In what was an otherwise unremarkable Title VII case, alleging a hostile work environment, the U.S. District Court for the District of Columbia made some interesting observations about the nature and purpose of a motion in limine and implemented an effective method for developing the record so that a clearer ruling could be made thereupon.  The plaintiff, self-identified as an individual of “mixed race,” identified eighty-one separate incidents as the component acts comprising his hostile work environment claim.  Though the plaintiff made clear the he did not intend to pursue each incident as an individual claim of discrimination, the District of Columbia’s Motion for Summary Judgment gave only passing mention to a handful of the incidents and deemed “woefully inadequate.”

Upon resolution of the Motion for Summary Judgment, the District filed a motion in limine that sought to exclude any evidence relating to forty-four of the eighty-one incidents alleged.  Of the 44, the plaintiff said he did not intend to introduce evidence for twenty-eight, leaving sixteen incidents at issue.  While the District argued that no reasonable trier of fact could conclude that the 16 component acts were indicative of race-based discrimination or a hostile work environment, the District Court made clear that “motions in limine are designed to address discrete evidentiary issues related to trial and are not a vehicle for resolving factual disputes or testing the sufficiency of the plaintiff’s evidence.”

The District Court further noted that the factual record was so incomplete as to render it nearly impossible for the Court to determine whether the District’s arguments were even amendable to a resolution on a motion in limine.
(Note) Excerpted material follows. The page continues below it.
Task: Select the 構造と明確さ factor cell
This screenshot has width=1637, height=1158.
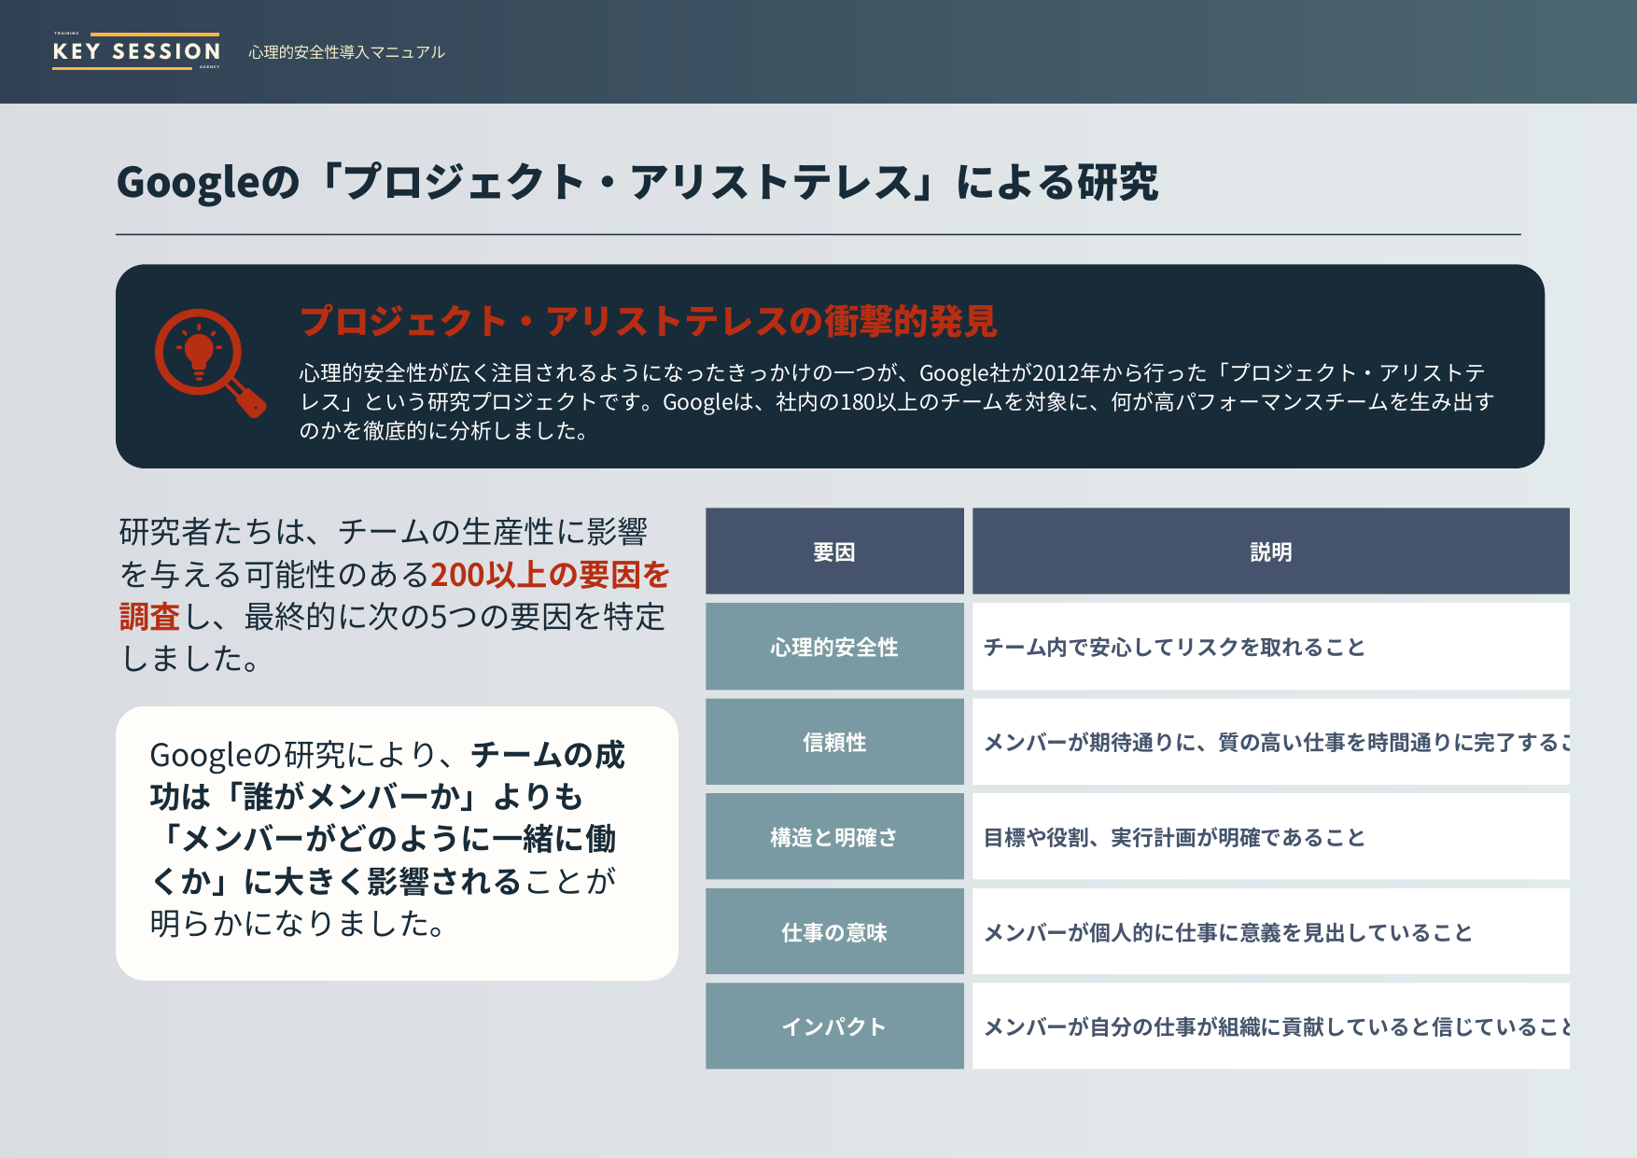Action: coord(833,837)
In such instances, the trial judge may exercise her discretion to require the proponent of the motion to make an offer of proof in advance of trial.  Thus, the Court held that for each of the sixteen counts remaining, the plaintiff must make an offer of proof demonstrating a factual basis that the incident was (1) motivated by discriminatory animus and (2) part of the same hostile work environment. Graves v. District of Columbia.